Di luar itu, sayembara adalah alat pendorong orang untuk menulis karya hingga rampung. Apa pun alasan yang mendasari tindakan orang untuk menyertakan karya mereka ke dalam sayembara, tindakan yang dilakukan selalu sama. Mereka harus merampungkan tulisan pada batas waktu tertentu, karena pengiriman naskah mereka tidak bisa melewati batas waktu yang ditentukan. Dan mereka tidak bisa menyertakan ke dalam lomba naskah yang setengah rampung.

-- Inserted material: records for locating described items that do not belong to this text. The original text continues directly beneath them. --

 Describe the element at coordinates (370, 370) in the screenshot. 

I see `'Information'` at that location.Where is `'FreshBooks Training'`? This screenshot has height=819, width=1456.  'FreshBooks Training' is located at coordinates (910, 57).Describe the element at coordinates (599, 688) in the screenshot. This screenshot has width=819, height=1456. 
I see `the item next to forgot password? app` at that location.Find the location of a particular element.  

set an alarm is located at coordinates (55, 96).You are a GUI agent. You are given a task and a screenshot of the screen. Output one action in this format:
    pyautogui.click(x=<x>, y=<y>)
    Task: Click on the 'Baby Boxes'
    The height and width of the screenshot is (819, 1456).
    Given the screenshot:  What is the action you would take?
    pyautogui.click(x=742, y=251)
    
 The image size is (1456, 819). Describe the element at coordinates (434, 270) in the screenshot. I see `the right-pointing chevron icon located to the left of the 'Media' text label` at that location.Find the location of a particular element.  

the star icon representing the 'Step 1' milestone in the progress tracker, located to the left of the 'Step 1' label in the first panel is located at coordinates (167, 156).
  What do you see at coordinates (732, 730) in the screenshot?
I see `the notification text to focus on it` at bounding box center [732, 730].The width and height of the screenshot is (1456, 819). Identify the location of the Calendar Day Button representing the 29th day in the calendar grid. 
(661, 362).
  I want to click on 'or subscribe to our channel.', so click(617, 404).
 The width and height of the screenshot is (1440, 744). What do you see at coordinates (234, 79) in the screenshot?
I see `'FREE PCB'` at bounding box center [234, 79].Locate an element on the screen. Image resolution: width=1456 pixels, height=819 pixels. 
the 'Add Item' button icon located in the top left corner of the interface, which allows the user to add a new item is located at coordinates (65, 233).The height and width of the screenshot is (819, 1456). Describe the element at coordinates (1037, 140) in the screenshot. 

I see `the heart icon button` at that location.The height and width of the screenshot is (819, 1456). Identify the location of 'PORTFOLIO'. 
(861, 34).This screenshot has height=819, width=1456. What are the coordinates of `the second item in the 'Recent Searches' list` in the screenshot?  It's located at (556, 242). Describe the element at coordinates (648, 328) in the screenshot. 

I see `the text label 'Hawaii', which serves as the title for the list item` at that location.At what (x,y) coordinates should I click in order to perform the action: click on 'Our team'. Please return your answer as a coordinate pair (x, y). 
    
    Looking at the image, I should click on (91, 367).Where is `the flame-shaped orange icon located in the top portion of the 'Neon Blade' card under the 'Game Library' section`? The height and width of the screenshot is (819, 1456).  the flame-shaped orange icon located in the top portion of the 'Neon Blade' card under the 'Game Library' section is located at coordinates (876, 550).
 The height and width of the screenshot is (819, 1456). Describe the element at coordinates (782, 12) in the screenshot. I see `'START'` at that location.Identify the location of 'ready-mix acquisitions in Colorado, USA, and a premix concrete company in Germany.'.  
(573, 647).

Sebenarnya, hampir setiap minggu para penulis menyertakan tulisan mereka dalam sayembara rutin. Mereka mengirimkan naskah ke redaksi koran, dan redaktur akan membuat "penjurian" untuk menentukan cerpen mana yang keluar sebagai pemenang minggu itu untuk dimuat di koran mereka. Redaktur bertindak sebagai juri yang akan menyeleksi naskah-naskah yang ia terima, dan kemudian memilih satu untuk dimuat di koran mereka.
Hal yang sama berlangsung dalam dunia penerbitan. Para penulis akan mengirimkan naskah mereka dan para redaktur penerbitan, dengan kriteria yang mereka tetapkan sendiri untuk menentukan "pemenang", akan memilih naskah-naskah yang ada di tangan mereka.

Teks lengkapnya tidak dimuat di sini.